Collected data
--------
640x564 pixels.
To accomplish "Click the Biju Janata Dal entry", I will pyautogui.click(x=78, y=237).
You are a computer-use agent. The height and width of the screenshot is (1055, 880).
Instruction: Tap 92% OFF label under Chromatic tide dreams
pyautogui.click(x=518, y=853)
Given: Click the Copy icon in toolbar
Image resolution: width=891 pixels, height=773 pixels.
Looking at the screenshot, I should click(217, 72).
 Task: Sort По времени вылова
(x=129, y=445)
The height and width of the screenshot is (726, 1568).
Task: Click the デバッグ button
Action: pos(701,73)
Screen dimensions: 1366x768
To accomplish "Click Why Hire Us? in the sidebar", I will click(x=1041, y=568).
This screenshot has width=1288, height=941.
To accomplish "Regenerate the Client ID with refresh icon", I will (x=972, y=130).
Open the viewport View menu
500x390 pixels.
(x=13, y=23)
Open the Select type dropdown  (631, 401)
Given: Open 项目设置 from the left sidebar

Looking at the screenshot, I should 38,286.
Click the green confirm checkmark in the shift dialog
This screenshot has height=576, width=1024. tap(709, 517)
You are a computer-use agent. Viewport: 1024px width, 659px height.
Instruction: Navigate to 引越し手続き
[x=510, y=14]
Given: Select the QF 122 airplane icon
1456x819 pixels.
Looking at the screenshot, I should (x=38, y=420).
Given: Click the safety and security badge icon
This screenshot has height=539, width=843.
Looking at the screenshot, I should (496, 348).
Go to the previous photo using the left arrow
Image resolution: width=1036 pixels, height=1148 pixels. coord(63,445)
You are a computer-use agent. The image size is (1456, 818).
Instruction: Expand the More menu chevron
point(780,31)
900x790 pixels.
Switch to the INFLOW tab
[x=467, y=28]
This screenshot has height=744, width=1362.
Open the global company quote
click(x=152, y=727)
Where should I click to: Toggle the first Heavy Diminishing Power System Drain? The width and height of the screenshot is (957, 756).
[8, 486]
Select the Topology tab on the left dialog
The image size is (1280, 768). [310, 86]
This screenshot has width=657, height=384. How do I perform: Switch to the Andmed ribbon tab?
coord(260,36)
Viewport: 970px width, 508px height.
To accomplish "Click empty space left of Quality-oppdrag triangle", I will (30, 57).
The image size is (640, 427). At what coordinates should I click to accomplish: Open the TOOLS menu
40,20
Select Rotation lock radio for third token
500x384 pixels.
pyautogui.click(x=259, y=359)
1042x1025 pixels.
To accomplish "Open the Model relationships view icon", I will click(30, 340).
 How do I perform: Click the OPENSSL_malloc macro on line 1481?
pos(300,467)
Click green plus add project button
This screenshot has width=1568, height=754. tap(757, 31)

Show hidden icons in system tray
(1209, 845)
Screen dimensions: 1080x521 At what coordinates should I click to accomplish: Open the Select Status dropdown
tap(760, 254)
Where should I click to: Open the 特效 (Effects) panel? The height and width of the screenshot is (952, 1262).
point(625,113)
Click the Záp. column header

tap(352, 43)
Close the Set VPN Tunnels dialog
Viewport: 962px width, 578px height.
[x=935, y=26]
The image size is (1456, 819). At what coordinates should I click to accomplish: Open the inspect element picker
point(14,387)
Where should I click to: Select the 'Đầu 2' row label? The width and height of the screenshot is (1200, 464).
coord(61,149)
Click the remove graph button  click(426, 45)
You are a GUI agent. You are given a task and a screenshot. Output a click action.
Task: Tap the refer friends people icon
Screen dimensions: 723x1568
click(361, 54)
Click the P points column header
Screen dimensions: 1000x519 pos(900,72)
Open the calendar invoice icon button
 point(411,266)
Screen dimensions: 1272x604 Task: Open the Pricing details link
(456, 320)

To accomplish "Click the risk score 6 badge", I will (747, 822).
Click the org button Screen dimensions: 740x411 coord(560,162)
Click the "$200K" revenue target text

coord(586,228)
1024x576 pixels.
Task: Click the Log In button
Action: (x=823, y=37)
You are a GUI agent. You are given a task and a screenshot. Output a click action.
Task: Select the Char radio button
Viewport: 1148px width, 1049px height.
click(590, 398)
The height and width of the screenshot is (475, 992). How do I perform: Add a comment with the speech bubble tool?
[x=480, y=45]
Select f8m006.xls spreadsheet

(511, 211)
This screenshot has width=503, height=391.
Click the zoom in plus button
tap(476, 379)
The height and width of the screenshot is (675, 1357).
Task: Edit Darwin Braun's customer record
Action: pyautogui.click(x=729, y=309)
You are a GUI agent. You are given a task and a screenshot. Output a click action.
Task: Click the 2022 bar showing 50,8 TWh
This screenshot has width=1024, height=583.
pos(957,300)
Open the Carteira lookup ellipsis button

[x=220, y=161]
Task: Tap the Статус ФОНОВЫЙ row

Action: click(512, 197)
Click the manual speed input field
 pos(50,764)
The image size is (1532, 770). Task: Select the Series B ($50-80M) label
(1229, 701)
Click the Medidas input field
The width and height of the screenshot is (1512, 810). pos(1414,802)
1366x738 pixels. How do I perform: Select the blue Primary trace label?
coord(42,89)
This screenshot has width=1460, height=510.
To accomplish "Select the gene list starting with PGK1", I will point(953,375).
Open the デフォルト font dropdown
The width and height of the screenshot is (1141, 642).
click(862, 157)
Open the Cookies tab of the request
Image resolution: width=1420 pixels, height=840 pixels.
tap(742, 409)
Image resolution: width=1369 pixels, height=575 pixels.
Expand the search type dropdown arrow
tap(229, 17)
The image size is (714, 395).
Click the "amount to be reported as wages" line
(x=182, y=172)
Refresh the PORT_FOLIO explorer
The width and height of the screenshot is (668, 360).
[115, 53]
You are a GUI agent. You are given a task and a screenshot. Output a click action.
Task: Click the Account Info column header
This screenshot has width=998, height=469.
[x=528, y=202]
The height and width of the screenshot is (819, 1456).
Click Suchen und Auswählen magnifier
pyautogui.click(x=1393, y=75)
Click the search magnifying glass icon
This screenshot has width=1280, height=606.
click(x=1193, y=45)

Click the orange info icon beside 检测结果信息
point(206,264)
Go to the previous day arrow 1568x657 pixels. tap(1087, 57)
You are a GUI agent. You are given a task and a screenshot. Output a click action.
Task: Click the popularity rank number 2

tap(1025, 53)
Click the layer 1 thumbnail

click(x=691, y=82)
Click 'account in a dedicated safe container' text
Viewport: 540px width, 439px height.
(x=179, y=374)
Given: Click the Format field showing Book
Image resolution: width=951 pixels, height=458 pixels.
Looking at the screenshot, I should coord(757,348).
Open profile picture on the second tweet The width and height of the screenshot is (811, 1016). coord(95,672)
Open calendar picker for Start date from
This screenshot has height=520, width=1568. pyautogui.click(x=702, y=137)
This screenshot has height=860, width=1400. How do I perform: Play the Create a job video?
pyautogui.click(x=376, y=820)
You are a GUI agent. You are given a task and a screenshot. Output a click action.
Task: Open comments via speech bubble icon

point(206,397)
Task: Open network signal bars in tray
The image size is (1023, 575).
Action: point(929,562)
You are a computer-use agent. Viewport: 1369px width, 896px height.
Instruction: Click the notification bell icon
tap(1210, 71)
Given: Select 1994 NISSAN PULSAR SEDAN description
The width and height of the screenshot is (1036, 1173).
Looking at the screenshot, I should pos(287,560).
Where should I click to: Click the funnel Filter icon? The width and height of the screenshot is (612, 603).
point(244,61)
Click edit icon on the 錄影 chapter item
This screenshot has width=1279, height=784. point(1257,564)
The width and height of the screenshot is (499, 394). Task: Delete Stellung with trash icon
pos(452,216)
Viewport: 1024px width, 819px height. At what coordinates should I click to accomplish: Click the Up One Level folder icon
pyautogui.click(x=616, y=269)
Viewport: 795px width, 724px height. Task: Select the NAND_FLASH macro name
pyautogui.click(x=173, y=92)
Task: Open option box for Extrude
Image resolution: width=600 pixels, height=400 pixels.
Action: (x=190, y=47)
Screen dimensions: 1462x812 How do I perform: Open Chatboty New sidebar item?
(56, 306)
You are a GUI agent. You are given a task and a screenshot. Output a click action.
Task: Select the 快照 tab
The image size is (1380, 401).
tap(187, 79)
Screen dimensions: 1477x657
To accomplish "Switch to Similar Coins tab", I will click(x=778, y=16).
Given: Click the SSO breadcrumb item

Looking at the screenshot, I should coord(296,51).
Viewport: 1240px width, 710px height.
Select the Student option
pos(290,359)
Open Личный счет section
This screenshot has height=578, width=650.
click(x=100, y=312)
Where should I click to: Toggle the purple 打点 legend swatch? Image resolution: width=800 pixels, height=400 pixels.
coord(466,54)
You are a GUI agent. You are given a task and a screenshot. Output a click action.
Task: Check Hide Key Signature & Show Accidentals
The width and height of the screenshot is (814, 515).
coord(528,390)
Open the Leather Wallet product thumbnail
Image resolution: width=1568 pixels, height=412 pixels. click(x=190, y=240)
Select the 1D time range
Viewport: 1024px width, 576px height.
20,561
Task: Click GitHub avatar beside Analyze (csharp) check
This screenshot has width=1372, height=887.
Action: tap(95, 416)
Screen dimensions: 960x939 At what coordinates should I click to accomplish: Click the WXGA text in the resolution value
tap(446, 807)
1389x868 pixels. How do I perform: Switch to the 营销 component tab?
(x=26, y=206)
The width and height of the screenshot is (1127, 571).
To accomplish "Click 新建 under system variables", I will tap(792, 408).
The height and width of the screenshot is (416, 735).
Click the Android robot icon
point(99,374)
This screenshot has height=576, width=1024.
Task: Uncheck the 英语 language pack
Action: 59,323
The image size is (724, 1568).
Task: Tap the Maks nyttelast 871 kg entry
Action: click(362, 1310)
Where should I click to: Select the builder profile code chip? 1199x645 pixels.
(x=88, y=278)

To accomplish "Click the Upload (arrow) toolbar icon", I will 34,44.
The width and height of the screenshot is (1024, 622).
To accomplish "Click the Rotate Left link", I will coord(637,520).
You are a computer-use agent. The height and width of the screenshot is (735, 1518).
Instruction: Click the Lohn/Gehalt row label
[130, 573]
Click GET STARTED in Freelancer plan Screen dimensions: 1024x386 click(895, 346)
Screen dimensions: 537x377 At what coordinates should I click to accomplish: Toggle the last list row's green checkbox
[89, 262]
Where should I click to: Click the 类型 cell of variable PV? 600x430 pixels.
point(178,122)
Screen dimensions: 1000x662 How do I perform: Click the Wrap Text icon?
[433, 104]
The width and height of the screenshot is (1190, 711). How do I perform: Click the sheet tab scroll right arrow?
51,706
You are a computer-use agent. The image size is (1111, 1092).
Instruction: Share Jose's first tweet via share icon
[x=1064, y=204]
--------
=== EXERCISE DETAILS ===
Considering only the data above, return the lines in which "badge" occurs.

=== COMPLETED TASK ===
Given: Click the safety and security badge icon
To accomplish "Click the risk score 6 badge", I will (747, 822).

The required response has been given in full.